● Work order: Which lines of the entries below hold the word "agent"? Report each of them.
═════ Data shown
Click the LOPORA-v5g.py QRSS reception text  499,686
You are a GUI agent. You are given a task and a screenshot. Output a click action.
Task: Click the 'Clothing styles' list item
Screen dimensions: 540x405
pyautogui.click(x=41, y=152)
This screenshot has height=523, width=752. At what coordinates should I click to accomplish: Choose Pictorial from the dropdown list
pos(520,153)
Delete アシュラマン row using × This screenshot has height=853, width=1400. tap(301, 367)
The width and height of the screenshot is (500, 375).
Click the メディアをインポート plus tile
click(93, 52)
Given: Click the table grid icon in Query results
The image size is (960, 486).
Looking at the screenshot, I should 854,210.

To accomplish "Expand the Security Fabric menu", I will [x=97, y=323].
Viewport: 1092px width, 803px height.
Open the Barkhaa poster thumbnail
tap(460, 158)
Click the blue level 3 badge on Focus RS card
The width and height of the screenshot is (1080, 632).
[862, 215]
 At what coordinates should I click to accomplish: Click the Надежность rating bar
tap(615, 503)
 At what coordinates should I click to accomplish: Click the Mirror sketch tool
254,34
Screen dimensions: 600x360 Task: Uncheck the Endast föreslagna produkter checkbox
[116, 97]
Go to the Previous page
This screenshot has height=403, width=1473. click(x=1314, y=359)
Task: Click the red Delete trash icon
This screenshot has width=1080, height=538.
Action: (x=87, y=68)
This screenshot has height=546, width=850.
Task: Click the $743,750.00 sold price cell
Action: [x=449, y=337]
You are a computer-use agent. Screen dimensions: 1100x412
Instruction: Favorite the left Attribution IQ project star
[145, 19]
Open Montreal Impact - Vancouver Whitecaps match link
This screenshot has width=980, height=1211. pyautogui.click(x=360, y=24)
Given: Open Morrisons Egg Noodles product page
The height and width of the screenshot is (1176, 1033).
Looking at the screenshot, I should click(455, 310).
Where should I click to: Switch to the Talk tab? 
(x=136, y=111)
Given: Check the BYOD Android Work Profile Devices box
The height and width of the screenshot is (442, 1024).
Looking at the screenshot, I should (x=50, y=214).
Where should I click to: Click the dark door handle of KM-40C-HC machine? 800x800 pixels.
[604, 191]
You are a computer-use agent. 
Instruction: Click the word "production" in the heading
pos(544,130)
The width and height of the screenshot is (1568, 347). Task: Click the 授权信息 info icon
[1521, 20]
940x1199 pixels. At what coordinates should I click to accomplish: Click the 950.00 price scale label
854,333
══════════
● Solution to this task:
You are a GUI agent. You are given a task and a screenshot. Output a click action.
You are a computer-use agent. Screen dimensions: 1100x412
You are a computer-use agent. 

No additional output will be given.